Task to carry out: Pick out each line of the material below that contains the word "This", and copy those lines.
begin Material
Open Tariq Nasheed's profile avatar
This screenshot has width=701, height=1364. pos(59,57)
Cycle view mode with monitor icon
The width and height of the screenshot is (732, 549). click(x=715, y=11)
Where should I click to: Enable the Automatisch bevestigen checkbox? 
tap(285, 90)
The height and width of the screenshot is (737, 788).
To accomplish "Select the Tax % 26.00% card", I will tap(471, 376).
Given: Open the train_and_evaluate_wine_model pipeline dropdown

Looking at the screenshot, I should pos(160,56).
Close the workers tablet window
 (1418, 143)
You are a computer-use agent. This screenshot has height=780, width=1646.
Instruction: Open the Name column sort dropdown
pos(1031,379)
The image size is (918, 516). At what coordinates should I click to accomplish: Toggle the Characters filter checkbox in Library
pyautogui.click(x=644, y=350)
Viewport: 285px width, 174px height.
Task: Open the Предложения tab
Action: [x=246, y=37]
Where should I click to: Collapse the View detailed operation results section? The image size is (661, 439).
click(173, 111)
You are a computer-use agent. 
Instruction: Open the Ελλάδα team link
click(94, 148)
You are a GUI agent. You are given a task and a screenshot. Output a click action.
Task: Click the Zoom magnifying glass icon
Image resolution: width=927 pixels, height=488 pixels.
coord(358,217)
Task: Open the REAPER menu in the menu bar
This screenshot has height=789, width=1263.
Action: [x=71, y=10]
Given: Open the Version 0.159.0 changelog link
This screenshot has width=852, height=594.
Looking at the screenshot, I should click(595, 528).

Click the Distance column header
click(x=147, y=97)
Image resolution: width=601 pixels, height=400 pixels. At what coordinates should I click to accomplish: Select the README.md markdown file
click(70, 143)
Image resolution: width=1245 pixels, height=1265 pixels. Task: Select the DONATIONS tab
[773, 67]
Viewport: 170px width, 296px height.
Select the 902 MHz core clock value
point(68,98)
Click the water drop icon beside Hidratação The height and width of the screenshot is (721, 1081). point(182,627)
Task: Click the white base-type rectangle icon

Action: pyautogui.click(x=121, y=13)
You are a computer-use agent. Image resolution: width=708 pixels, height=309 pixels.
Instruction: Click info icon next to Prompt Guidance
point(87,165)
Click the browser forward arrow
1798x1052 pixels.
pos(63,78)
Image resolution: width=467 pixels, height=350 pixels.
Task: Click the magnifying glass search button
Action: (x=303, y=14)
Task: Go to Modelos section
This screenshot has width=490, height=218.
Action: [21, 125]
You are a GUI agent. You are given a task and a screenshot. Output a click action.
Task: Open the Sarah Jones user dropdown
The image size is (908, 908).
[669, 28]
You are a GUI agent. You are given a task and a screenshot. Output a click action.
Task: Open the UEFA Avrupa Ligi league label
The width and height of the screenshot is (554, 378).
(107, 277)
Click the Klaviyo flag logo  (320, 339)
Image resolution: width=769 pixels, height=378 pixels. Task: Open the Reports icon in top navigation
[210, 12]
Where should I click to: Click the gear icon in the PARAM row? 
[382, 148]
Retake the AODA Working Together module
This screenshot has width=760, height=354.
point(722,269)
end Material
Exercise result:
This screenshot has width=701, height=1364. pos(59,57)
You are a computer-use agent. This screenshot has height=780, width=1646.
This screenshot has height=789, width=1263.
This screenshot has width=852, height=594.
This screenshot has width=490, height=218.
This screenshot has width=760, height=354.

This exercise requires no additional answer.